Al marchar ella, Malena se sentó en la butaca marcada con el número 25-2 y Ágata se sentó frente a ella en la cama. La yaya Berta empezó a curiosear por todas partes; lo primero, el armario.
—¡Anda! —dijo sorprendida—. Si hay ropa mía. ¿Quién la ha colocado aquí?
—Mamá y yo vinimos la semana pasada y ya está todo bien marcado con tu nombre. Pensé que sería mejor de este modo. Algunas prendas son nuevas.
—Ya podía echar en falta algunas cosas… Tú siempre estás en todo, cariño mío —le dijo la yaya Berta a su nieta mientras le acariciaba una mejilla—. Tina seguro que no habría sido capaz de tener esta idea.
—Yaya, tu hija Valentina, mi querida madre, se ha esforzado muchísimo en buscar la mejor solución a todo este problema —le dijo intentando defenderla.
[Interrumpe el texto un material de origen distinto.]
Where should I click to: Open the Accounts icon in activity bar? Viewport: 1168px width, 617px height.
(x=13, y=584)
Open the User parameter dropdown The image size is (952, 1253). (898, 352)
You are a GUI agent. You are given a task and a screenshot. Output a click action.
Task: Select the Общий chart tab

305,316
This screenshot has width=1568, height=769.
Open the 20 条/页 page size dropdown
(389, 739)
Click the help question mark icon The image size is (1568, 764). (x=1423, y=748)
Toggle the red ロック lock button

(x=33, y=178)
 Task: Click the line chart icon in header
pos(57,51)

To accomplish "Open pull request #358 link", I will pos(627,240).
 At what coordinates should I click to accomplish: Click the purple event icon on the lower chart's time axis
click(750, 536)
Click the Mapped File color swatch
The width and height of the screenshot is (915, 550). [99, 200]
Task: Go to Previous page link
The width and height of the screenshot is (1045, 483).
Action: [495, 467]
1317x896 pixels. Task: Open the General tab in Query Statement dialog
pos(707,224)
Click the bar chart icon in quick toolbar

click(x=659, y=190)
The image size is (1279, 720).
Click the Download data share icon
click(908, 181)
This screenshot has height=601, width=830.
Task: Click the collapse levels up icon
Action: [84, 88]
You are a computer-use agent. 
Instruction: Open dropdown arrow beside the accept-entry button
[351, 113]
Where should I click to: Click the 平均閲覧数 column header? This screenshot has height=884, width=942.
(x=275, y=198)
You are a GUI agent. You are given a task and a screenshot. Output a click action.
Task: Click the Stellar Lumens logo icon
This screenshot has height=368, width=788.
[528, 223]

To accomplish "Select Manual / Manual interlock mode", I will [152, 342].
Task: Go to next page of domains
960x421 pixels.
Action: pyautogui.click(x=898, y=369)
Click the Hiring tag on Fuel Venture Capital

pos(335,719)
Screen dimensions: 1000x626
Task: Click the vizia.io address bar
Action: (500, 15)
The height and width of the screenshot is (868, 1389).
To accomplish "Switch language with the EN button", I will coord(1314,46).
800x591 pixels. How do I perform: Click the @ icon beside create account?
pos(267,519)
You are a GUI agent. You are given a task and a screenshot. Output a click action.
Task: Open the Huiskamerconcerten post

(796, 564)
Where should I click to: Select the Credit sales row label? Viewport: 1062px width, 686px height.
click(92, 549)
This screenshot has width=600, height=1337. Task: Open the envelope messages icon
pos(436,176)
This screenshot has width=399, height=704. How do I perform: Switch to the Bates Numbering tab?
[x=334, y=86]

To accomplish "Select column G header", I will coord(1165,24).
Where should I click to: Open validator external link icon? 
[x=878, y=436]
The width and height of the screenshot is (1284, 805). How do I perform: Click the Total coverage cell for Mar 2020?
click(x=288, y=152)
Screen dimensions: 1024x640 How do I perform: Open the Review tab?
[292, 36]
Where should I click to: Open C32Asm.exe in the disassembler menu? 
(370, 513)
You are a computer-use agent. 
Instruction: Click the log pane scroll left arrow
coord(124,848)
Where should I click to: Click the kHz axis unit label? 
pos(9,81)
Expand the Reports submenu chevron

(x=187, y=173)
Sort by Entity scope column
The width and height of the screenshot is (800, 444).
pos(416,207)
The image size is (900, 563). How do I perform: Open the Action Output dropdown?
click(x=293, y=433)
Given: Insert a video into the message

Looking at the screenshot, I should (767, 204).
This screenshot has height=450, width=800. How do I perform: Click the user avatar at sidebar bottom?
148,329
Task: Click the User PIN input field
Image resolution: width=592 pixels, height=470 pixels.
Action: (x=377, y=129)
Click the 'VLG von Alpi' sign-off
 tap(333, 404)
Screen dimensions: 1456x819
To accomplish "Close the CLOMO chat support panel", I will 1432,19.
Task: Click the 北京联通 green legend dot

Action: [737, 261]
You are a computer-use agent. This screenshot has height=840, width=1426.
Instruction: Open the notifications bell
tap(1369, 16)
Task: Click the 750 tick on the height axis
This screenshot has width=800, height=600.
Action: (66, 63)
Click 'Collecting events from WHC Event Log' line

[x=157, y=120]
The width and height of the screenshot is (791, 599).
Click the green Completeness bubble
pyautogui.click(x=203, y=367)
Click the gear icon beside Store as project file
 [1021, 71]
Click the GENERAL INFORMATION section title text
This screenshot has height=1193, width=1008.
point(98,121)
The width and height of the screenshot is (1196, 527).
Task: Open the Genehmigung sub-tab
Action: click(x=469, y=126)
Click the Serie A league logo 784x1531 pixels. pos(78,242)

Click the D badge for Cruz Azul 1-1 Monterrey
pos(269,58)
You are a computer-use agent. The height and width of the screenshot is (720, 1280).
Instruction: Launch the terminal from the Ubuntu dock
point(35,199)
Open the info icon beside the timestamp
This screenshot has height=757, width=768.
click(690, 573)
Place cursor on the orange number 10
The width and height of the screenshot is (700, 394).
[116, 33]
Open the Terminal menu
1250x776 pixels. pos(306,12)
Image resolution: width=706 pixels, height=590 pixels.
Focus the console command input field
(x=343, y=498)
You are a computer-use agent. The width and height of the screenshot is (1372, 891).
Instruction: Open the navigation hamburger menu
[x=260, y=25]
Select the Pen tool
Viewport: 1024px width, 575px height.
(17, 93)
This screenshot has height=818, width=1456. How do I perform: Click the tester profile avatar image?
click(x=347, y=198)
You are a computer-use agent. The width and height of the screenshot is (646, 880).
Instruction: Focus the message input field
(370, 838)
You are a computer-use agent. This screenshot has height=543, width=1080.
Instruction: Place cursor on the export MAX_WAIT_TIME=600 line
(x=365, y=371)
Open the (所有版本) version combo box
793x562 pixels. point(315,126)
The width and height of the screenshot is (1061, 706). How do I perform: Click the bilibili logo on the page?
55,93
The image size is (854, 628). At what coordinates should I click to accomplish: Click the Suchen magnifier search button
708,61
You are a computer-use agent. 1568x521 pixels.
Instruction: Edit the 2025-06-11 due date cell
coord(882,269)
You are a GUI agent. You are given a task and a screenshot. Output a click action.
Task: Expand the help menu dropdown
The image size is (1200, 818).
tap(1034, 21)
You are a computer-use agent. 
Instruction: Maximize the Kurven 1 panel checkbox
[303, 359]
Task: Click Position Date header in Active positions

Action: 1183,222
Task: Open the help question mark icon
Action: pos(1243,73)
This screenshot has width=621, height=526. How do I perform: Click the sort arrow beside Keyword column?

—Lo sé. Soy un problema para todos.
—No. No quería decir eso —se excusó—. Quiero decir que no pienses que ella no se preocupa por ti. Sabes que quería que fueras a su casa, pero tú misma dijiste que no. Mamá está muy mal de la espalda y empieza a necesitar ayuda. ¿Cómo os las apañaríais las dos juntas? Papá es un niño grande al que atender.
—Ya lo sé. Pero eres tú la de las grandes ideas. Estás siempre inventando. Desde bien pequeñita intentabas solucionar los dilemas de todo el mundo. No te andas con tonterías.
Se dio media vuelta y continuó revisando su armario.
Sacaba una por una las prendas que habían sido cuidadosamente guardadas y las iba depositando sobre los pies de su cama para hacer un inventario.
—Por dilema, el mío —susurró Malena.
—¿Qué problema tienes? —le preguntó Ágata.
—Voy a dejar a Fernando.
—¡Qué dices! —exclamó su amiga.
—Mal asunto —dijo la yaya Berta sin mirarlas. Ambas la observaron, pero dejaron que continuara con su labor al verla tan entretenida.
—Y ¿desde cuándo? ¿Me lo sueltas así, de repente? —se quejó Ágata.
—Llevo tiempo dándole vueltas. No sé. No lo tenía claro del todo.
—Pero ¿ha pasado algo? —preguntó—. ¿Has conocido a alguien?, ¿te ha hecho algo malo? ¿Qué ocurre?